* **Goal of the exercise**
Only an exact repetition of the entries will do.

* **Listed records**
──────────

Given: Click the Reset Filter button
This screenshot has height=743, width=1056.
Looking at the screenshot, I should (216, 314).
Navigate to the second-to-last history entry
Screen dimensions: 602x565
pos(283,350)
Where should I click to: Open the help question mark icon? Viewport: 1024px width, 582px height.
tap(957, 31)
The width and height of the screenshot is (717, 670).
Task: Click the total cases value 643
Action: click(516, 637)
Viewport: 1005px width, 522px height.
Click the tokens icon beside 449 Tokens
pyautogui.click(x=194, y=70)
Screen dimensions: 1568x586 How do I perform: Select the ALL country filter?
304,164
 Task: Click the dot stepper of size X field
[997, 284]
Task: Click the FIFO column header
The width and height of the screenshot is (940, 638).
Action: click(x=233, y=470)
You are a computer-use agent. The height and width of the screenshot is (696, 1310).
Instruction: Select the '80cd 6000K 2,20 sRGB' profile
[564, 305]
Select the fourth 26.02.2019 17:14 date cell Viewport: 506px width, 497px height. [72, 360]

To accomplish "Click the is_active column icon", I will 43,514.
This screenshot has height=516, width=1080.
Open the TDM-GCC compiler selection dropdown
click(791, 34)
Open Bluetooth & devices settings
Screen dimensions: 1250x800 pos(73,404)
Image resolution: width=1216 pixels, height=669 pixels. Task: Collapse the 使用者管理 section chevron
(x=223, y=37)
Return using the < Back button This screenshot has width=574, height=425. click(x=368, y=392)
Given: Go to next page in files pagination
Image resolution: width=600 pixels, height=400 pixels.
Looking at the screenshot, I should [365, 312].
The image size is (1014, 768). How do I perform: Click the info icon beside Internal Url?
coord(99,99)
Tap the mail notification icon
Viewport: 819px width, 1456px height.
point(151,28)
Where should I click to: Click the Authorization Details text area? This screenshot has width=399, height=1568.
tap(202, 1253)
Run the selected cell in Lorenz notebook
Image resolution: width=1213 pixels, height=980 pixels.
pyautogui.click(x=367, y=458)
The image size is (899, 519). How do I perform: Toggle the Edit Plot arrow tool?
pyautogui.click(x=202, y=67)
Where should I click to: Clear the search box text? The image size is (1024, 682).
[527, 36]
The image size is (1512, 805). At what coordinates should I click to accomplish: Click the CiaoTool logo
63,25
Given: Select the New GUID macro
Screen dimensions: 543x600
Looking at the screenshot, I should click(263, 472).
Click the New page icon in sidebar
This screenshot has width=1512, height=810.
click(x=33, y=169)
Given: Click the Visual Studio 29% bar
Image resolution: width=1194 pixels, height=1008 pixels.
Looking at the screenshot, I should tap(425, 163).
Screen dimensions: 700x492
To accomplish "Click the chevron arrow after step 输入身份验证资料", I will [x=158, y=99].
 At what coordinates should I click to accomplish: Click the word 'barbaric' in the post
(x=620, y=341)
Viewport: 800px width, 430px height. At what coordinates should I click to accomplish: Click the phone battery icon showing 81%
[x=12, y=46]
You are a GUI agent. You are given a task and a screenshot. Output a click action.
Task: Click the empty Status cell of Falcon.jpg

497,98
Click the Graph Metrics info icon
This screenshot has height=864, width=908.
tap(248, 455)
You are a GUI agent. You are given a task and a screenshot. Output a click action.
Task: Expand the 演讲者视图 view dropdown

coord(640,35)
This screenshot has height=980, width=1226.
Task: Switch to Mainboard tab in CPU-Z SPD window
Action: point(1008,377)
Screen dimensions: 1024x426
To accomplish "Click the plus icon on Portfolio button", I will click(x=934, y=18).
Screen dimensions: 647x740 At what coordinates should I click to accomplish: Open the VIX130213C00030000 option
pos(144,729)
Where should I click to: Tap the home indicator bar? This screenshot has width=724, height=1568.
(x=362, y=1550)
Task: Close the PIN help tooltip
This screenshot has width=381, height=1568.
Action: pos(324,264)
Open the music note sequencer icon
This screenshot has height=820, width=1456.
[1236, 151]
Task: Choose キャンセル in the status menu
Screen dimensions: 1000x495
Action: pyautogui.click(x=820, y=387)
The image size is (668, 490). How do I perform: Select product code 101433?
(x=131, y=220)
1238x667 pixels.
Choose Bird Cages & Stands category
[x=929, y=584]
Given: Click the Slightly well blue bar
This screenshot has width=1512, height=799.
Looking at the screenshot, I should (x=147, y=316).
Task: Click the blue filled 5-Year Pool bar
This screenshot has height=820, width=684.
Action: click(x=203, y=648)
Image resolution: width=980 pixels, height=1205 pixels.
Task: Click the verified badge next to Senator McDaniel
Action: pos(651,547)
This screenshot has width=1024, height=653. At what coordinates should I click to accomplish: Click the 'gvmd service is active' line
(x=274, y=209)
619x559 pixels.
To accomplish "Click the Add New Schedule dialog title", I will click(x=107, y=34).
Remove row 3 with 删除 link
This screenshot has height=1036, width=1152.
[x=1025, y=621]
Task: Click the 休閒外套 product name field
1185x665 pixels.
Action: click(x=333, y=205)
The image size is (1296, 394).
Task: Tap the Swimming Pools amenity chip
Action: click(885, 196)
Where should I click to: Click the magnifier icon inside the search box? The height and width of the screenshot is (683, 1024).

──────────

* **Task result**
Given: Click the Reset Filter button
This screenshot has height=743, width=1056.
Looking at the screenshot, I should (216, 314).
Navigate to the second-to-last history entry
Screen dimensions: 602x565
pos(283,350)
Where should I click to: Open the help question mark icon? Viewport: 1024px width, 582px height.
tap(957, 31)
The width and height of the screenshot is (717, 670).
Task: Click the total cases value 643
Action: click(516, 637)
Viewport: 1005px width, 522px height.
Click the tokens icon beside 449 Tokens
pyautogui.click(x=194, y=70)
Screen dimensions: 1568x586 How do I perform: Select the ALL country filter?
304,164
 Task: Click the dot stepper of size X field
[997, 284]
Task: Click the FIFO column header
The width and height of the screenshot is (940, 638).
Action: click(x=233, y=470)
You are a computer-use agent. The height and width of the screenshot is (696, 1310).
Instruction: Select the '80cd 6000K 2,20 sRGB' profile
[564, 305]
Select the fourth 26.02.2019 17:14 date cell Viewport: 506px width, 497px height. [72, 360]

To accomplish "Click the is_active column icon", I will 43,514.
This screenshot has height=516, width=1080.
Open the TDM-GCC compiler selection dropdown
click(791, 34)
Open Bluetooth & devices settings
Screen dimensions: 1250x800 pos(73,404)
Image resolution: width=1216 pixels, height=669 pixels. Task: Collapse the 使用者管理 section chevron
(x=223, y=37)
Return using the < Back button This screenshot has width=574, height=425. click(x=368, y=392)
Given: Go to next page in files pagination
Image resolution: width=600 pixels, height=400 pixels.
Looking at the screenshot, I should [365, 312].
The image size is (1014, 768). How do I perform: Click the info icon beside Internal Url?
coord(99,99)
Tap the mail notification icon
Viewport: 819px width, 1456px height.
point(151,28)
Where should I click to: Click the Authorization Details text area? This screenshot has width=399, height=1568.
tap(202, 1253)
Run the selected cell in Lorenz notebook
Image resolution: width=1213 pixels, height=980 pixels.
pyautogui.click(x=367, y=458)
The image size is (899, 519). How do I perform: Toggle the Edit Plot arrow tool?
pyautogui.click(x=202, y=67)
Where should I click to: Clear the search box text? The image size is (1024, 682).
[527, 36]
The image size is (1512, 805). At what coordinates should I click to accomplish: Click the CiaoTool logo
63,25
Given: Select the New GUID macro
Screen dimensions: 543x600
Looking at the screenshot, I should click(263, 472).
Click the New page icon in sidebar
This screenshot has width=1512, height=810.
click(x=33, y=169)
Given: Click the Visual Studio 29% bar
Image resolution: width=1194 pixels, height=1008 pixels.
Looking at the screenshot, I should tap(425, 163).
Screen dimensions: 700x492
To accomplish "Click the chevron arrow after step 输入身份验证资料", I will [x=158, y=99].
 At what coordinates should I click to accomplish: Click the word 'barbaric' in the post
(x=620, y=341)
Viewport: 800px width, 430px height. At what coordinates should I click to accomplish: Click the phone battery icon showing 81%
[x=12, y=46]
You are a GUI agent. You are given a task and a screenshot. Output a click action.
Task: Click the empty Status cell of Falcon.jpg

497,98
Click the Graph Metrics info icon
This screenshot has height=864, width=908.
tap(248, 455)
You are a GUI agent. You are given a task and a screenshot. Output a click action.
Task: Expand the 演讲者视图 view dropdown

coord(640,35)
This screenshot has height=980, width=1226.
Task: Switch to Mainboard tab in CPU-Z SPD window
Action: point(1008,377)
Screen dimensions: 1024x426
To accomplish "Click the plus icon on Portfolio button", I will click(x=934, y=18).
Screen dimensions: 647x740 At what coordinates should I click to accomplish: Open the VIX130213C00030000 option
pos(144,729)
Where should I click to: Tap the home indicator bar? This screenshot has width=724, height=1568.
(x=362, y=1550)
Task: Close the PIN help tooltip
This screenshot has width=381, height=1568.
Action: pos(324,264)
Open the music note sequencer icon
This screenshot has height=820, width=1456.
[1236, 151]
Task: Choose キャンセル in the status menu
Screen dimensions: 1000x495
Action: pyautogui.click(x=820, y=387)
The image size is (668, 490). How do I perform: Select product code 101433?
(x=131, y=220)
1238x667 pixels.
Choose Bird Cages & Stands category
[x=929, y=584]
Given: Click the Slightly well blue bar
This screenshot has width=1512, height=799.
Looking at the screenshot, I should (x=147, y=316).
Task: Click the blue filled 5-Year Pool bar
This screenshot has height=820, width=684.
Action: click(x=203, y=648)
Image resolution: width=980 pixels, height=1205 pixels.
Task: Click the verified badge next to Senator McDaniel
Action: pos(651,547)
This screenshot has width=1024, height=653. At what coordinates should I click to accomplish: Click the 'gvmd service is active' line
(x=274, y=209)
619x559 pixels.
To accomplish "Click the Add New Schedule dialog title", I will click(x=107, y=34).
Remove row 3 with 删除 link
This screenshot has height=1036, width=1152.
[x=1025, y=621]
Task: Click the 休閒外套 product name field
1185x665 pixels.
Action: click(x=333, y=205)
The image size is (1296, 394).
Task: Tap the Swimming Pools amenity chip
Action: click(885, 196)
Where should I click to: Click the magnifier icon inside the search box? The height and width of the screenshot is (683, 1024).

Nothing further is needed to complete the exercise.